--- TEXTO FORNECIDO ---
Cultura

Sessão de Cinema: “Agente Triplo”

Datado de 2004, este é um dos filmes menos conhecidos do francês Eric Rohmer, apostado em revisitar os anos que precederam a Segunda Guerra Mundial através de um intriga de espionagem.

Serge Renko e Katerina Didaskalou em "Agente Triplo": revisitando a França de 1936-37

João Lopes

Quando se evoca a obra de Eric Rohmer (1920-2010), é inevitável destacar o seu lugar na Nova Vaga francesa e também o modo como a sua obra se debruça sobre as relações amorosas, quer dos adultos (lembremos o caso emblemático de “A Minha Noite em Casa de Maud”, 1969), quer das gerações mais novas (“A Mulher do Aviador”, 1981, pode ser um excelente exemplo).

--- REGISTOS DE DADOS ---
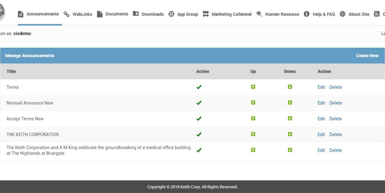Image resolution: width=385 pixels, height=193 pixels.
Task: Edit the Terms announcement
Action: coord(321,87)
...
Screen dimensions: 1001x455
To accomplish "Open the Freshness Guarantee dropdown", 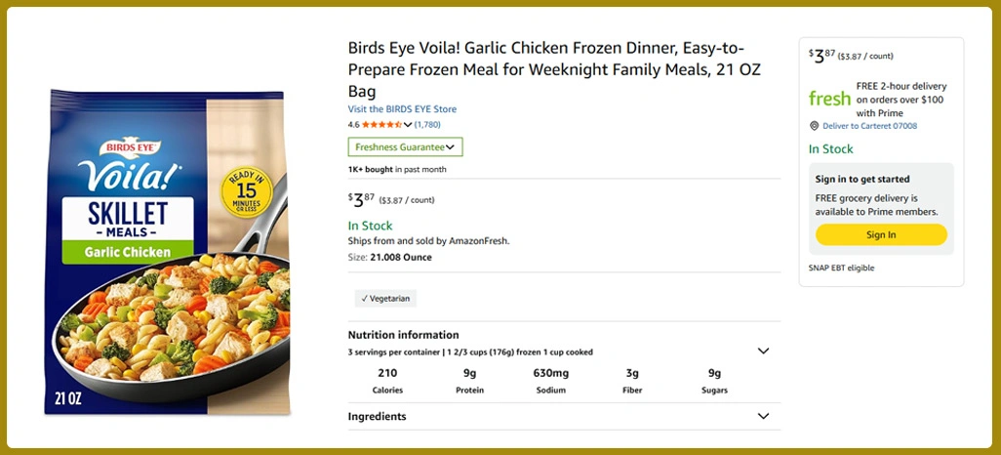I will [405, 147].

--- INSTRUÇÃO DA TAREFA ---
Pode reescrever tudo desde "Quando se evoca" até "um excelente exemplo)." no texto sobre Eric Rohmer, alterando "relações amorosas" para "relações afetivas"?

--- RESOLUÇÃO ---
Quando se evoca a obra de Eric Rohmer (1920-2010), é inevitável destacar o seu lugar na Nova Vaga francesa e também o modo como a sua obra se debruça sobre as relações afetivas, quer dos adultos (lembremos o caso emblemático de “A Minha Noite em Casa de Maud”, 1969), quer das gerações mais novas (“A Mulher do Aviador”, 1981, pode ser um excelente exemplo).